- _What this exercise asks_
[1] Translate this sentence from the storm news transcript into Spanish: "Nearly 400,000 people are without power, from North Carolina to Tennessee."
[2] Please carry on the storm news transcript from its last line.
-- START Reading text --
HARLOW: Yes. That would make for a good week in New York.

BLACKWELL: Yes. It's worth it.

HARLOW: All right. We'll get to the lottery in a moment.

We do begin this morning with those powerful and deadly storms that moved across the Eastern United States. They killed at least two people. This morning, hundreds of thousands are waking up in the dark.

(BEGIN VIDEO CLIP)

TYSON WINTER, WITNESS: Oh, my God.

(END VIDEO CLIP)

HARLOW: That is a tree snapped in half by the wind in Mooresville, North Carolina. While residents in Indiana's Orange County are digging out after a tornado pummeled granaries, ripped off roofs there. Look at that.

BLACKWELL: Nearly 400,000 people are without power, from North Carolina to Tennessee.

Maryland State Police say 47 people were rescued after being trapped in their vehicles for hours when those strong winds downed the power lines.

Now, it's just about 6 a.m. on the East Coast here. And already, more than 300 fight -- flights, rather, have been cancelled. More than 700 delayed.

Let's go to meteorologist Derek van Dam now in the Weather Center. I mean, when you look at some of these pictures and the cell phone video coming in, you can understand how this has been so challenging for people. And there is more coming.

DEREK VAN DAM, CNN METEOROLOGIST: Yes, Victor, Poppy. You know, after yesterday's hurricane-force wind gusts and softball-sized hail that fell from the sky, today is going to feel like a walk in the park for the areas that were impacted most by the storm system.

But the severe weather threat not done just yet. And it's all part of the larger storm system that rocked the Eastern Seaboard yesterday. Take a listen.

(BEGIN VIDEOTAPE)

VAN DAM (voice-over): With wind gusts estimated over 75 miles per hour, the impact was immediate.

WINTER: Oh my God. Holy (EXPLETIVE DELETED).

VAN DAM (voice-over): In Mooresville, North Carolina, Tyson Winter captured this video of a tree snapping in half and falling to the ground near an apartment complex.
-- END Reading text --
-- START Information shown --
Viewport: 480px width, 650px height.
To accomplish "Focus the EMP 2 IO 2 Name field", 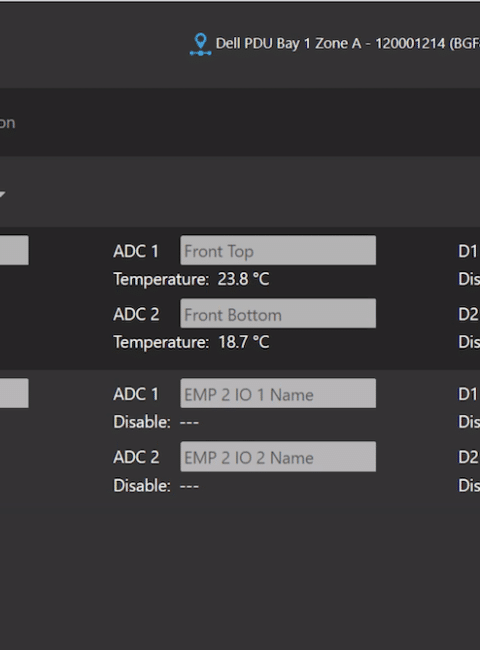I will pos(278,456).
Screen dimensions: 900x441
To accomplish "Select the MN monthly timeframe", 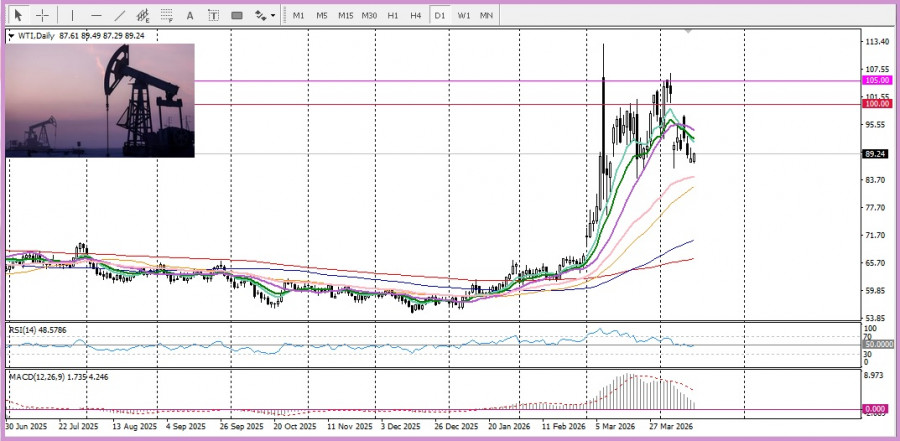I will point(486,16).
-- END Information shown --
-- START Information shown --
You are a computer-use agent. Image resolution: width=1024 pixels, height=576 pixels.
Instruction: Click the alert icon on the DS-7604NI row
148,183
-- END Information shown --
- _Exercise answers_
[1] Casi 400.000 personas están sin electricidad, desde Carolina del Norte hasta Tennessee.

[2]
Heavy rain, thunder, and violent winds hammered cities and towns East of the Mississippi River. By Monday night, there had been more than 400 reports of strong winds across the region. And more than a million customers were without power across 11 states, in states like North Carolina, Pennsylvania, Georgia, and Maryland, according to PowerOutage.US.

Monday's severe weather is impacting around 120 million people along the Eastern U.S., from downed trees in Hartford County, Maryland; to widespread damage to homes and public buildings from upstate New York all the way down to Alabama, causing a lot of mess and spreading hazards along the way.

In Washington, D.C., CNN captured this video of a man removing a large branch from a city street. This photo shows downed power lines littering a roadway in Carroll County, Maryland, after a storm passed through the area.

[06:05:10]

Another driver captured the chaos caused by those electric poles on Maryland's Route 140 in Westminster. Maryland state Police say over 30 vehicles were stuck in the incident, but no injuries were reported.

In many parts, the storm caused extreme low visibility. In downtown Philadelphia, a live tower camera showed the magnitude of the weather conditions.

In Victory Gardens, New Jersey, several residents displaced after a tree fell on a home, bringing down power lines and crashing cars. According to CNN affiliate WABC, the house was occupied at the time, but there were no injuries reported.

The storms caused major travel disruptions in the skies on Monday. According to data from Flight Aware, more than 10,000 U.S. flights were impacted by the severe storms on Monday. Among them, over 8,500 flights were delayed and more than 1,700 cancelled.

All this as new weather threats are expected to develop for Tuesday afternoon, with a risk of severe thunderstorms in several Southern states.

(END VIDEOTAPE)

VAN DAM (on camera): The severe weather threat along the I-95 corridor has largely come to an end, with the exception of a marginal risk across the greater Boston metropolitan region.

But great risk -- that's a level 2 of 5 -- a slight risk, extends across the Gulf Coast states, and then also across the Central Plains today.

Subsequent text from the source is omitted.